I approached her cautiously. I was scared, but I didn’t show it. I swallowed the lump in my throat and puffed my chest with faux bravado. I don’t really remember what I said, but I remember that my opening line was a triumph. She smiled, and looked to the floor. She brushed her perfectly cut hair behind her ear. Her nose wrinkled as she looked back up at me. She began to blush.
The next hours were a blur. We talked relentlessly. I was flirtatious, and she reciprocated. It moved quickly. We trusted each other right away, and we shared our secrets. I suppose I was more open than she was to begin. She seemed guarded, somehow. But it didn’t take long for her to scale her own walls and show me herself.
It’s a bizarre feeling to know someone intimately after a matter of moments. When it’s been a fraction of time but it feels like forever. That was what we had, almost instantly. I guess it was love. Not at first sight, but after an almost insignificant amount of time. She didn’t want to admit it as quickly as I did, but I knew she felt it too.
Days passed, and our discussions continued. We had a seemingly endless bank of conversation to draw on. She told me the stories that made her laugh; the things that made her scared; the times she’d cried. We bore our souls to one another. We lay ourselves naked and vulnerable for scrutiny and judgement, and we accepted each other for who we truly were with a loving embrace.
Eventually we had to cross the bridge we’d been avoiding. I’d noticed her wedding band within seconds of scanning her body that first time my eyes discovered her. I had to know. Who was this man who had beaten me to it? Who was this man who had stolen my dreams, my life, my wife?

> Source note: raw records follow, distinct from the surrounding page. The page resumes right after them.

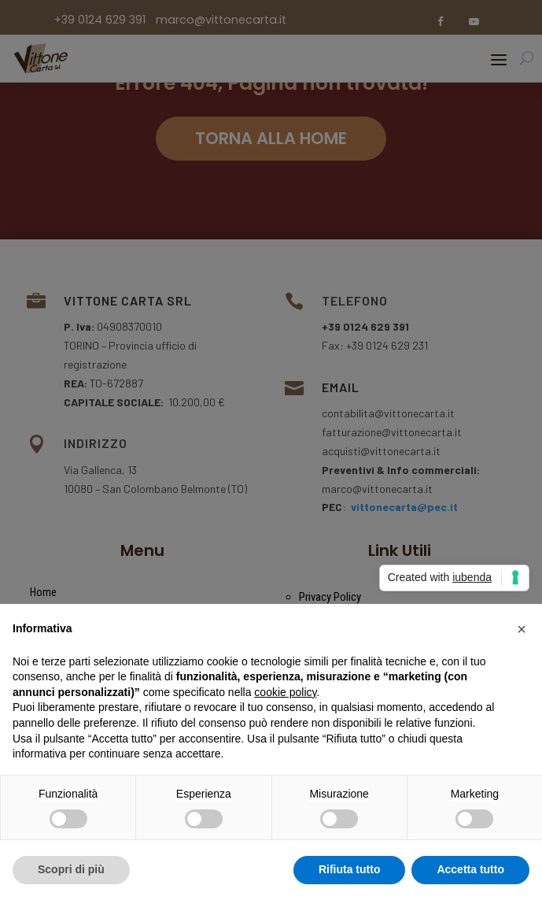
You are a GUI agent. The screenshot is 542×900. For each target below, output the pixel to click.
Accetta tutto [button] (470, 869)
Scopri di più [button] (71, 869)
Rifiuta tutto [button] (350, 869)
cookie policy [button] (285, 692)
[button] (521, 629)
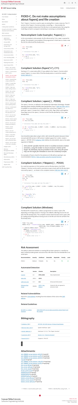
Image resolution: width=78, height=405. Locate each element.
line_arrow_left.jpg (26, 365)
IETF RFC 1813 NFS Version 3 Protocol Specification (51, 324)
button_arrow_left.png (27, 378)
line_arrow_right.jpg (26, 367)
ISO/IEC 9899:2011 (26, 75)
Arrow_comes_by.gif (26, 370)
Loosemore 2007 (26, 335)
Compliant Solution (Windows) (37, 207)
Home (62, 8)
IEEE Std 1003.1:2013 (63, 106)
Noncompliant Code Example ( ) (43, 34)
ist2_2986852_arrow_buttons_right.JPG (32, 361)
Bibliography (27, 318)
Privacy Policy (74, 402)
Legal (69, 402)
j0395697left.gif (25, 374)
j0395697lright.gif (26, 376)
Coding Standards (71, 8)
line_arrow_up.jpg (26, 369)
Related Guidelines (29, 304)
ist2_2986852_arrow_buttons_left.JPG (31, 358)
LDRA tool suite (25, 282)
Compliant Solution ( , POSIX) (41, 101)
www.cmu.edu (73, 398)
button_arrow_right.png (28, 381)
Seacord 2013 (25, 338)
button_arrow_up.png (27, 380)
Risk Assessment (30, 247)
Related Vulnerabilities (30, 293)
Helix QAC (23, 278)
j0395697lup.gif (25, 372)
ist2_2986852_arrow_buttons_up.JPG (31, 356)
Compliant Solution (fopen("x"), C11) (40, 68)
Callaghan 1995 (40, 140)
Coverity (23, 275)
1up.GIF (23, 360)
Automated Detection (30, 267)
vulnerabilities (31, 296)
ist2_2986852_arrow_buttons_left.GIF (31, 354)
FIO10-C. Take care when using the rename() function (46, 157)
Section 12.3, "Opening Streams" (46, 335)
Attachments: (28, 351)
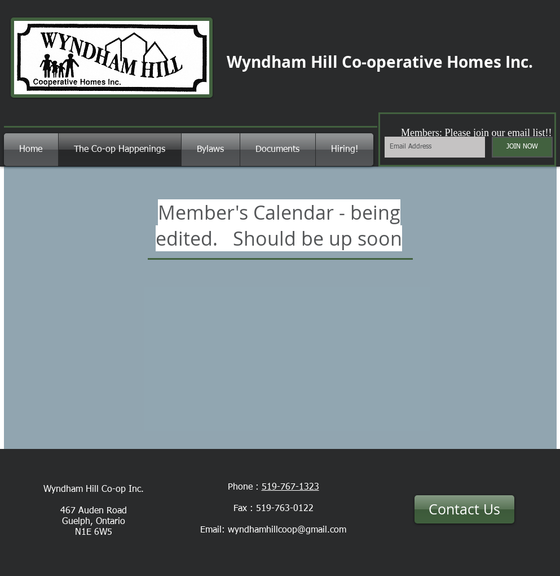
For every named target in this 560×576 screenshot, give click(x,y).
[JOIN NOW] (522, 147)
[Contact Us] (464, 509)
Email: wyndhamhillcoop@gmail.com (273, 530)
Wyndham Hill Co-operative (335, 62)
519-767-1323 (290, 487)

She didn’t want to discuss him. She was happy. At least, she said she was. But I knew that happy eyes didn’t look like hers. Deep down she wanted to run, not generally, but with me. You know, she probably was happy. But she could be happier with me. I knew it, and I knew that she did too.
After some days, I dared ask the question I had wanted to ask since the moment I saw her teeth playfully nibble her lip the first time we met. I had been scared to ask, out of fear of rejection. What if this was all she wanted? What if all she needed from me was the conversation, the shoulder, the confidant? But I had to ask.
“We should run away”, I ventured.
She was quiet. She looked unsure. Her eyes slowly looked to the ground. I was nervous. She seemed to be looking down for an eternity, though it was probably just a second, if that. Her eyes darted up to meet mine. Her pupils sat in a pool of beautiful, deep, dark brown. The flecks of colour within sparkled and winked at me. I looked to her lips. Oh, her lips. They were pressed together, revealing nothing.
Slowly her lips parted, and those two glorious syllables whispered out: “okay”.
And we ran. We didn’t pack bags, we just ran. I think we both knew that if we stopped running we might not start again. We didn’t have a place to go, and we didn’t care. Eventually we stopped. I don’t know where we were, but we had arrived. We settled down and lived a life of Riley. We talked, constantly. There was never a lull in conversation, and we never came close to running out of things to say to each other.
Our life was like a Hollywood montage for a while. Think walks on the beach, think ice cream in the park, think riding a horse together. The works. I would read to her. I played her music. She introduced me to worlds I never knew existed. It was bliss, it was happiness. It was love, in its purest form.
We lived in a blissful bubble for that time. We both know it wouldn’t last how we wanted it to, we knew tragedy must strike. Let’s be honest here, what sort of story would this be if there wasn’t tragedy? If everything worked out fine, why would I bother telling you?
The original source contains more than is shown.